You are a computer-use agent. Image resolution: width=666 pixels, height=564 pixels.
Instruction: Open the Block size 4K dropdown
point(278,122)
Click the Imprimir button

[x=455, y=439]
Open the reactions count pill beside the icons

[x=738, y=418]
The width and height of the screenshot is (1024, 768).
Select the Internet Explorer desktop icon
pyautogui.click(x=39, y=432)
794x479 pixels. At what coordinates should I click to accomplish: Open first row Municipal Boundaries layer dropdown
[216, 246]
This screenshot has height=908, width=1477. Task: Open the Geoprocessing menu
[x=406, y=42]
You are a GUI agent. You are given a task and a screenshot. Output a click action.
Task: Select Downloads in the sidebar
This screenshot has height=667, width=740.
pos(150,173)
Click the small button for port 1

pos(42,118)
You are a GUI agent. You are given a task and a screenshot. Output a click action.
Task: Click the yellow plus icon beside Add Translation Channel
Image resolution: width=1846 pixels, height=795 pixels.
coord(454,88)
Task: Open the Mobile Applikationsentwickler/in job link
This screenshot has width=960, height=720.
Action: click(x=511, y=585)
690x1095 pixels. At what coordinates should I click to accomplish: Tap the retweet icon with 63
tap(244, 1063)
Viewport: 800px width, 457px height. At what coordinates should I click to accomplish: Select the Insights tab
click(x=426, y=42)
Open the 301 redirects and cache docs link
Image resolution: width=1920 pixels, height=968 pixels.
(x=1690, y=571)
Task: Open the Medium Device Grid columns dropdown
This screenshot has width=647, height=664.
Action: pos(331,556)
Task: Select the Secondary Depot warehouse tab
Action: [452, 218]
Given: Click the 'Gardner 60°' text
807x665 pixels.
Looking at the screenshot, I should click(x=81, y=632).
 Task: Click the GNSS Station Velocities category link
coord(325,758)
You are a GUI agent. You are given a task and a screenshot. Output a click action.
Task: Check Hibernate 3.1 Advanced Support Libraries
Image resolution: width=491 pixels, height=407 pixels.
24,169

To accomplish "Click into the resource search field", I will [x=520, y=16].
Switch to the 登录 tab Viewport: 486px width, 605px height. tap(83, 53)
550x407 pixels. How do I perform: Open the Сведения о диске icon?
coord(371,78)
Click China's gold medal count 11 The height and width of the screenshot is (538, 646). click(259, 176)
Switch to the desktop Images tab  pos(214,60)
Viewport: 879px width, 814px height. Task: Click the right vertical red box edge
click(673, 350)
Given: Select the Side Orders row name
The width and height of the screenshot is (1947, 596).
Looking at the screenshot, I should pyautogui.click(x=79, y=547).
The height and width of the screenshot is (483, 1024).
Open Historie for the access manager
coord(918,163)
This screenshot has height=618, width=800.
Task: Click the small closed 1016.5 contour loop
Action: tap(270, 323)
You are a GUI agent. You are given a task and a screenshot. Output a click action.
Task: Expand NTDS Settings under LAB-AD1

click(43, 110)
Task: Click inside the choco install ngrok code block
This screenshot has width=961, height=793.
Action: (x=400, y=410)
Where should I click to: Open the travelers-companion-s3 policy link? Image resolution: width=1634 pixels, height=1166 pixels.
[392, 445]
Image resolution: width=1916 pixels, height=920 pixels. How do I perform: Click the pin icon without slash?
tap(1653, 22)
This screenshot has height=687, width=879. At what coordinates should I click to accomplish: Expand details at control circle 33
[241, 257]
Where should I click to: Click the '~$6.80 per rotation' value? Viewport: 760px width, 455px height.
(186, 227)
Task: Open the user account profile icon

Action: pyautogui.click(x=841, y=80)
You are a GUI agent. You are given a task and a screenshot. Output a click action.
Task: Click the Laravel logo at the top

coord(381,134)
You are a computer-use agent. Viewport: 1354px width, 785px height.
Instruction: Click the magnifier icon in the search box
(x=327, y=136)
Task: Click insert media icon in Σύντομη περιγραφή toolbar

##########

-- What you are asked to do --
Taking the line that contains "This screenshot has height=687, width=879." as the starting point, copy every line through the end of the listing exactly, and write nothing further.

-- Answer box --
This screenshot has height=687, width=879. At what coordinates should I click to accomplish: Expand details at control circle 33
[241, 257]
Where should I click to: Click the '~$6.80 per rotation' value? Viewport: 760px width, 455px height.
(186, 227)
Task: Open the user account profile icon

Action: pyautogui.click(x=841, y=80)
You are a GUI agent. You are given a task and a screenshot. Output a click action.
Task: Click the Laravel logo at the top

coord(381,134)
You are a computer-use agent. Viewport: 1354px width, 785px height.
Instruction: Click the magnifier icon in the search box
(x=327, y=136)
Task: Click insert media icon in Σύντομη περιγραφή toolbar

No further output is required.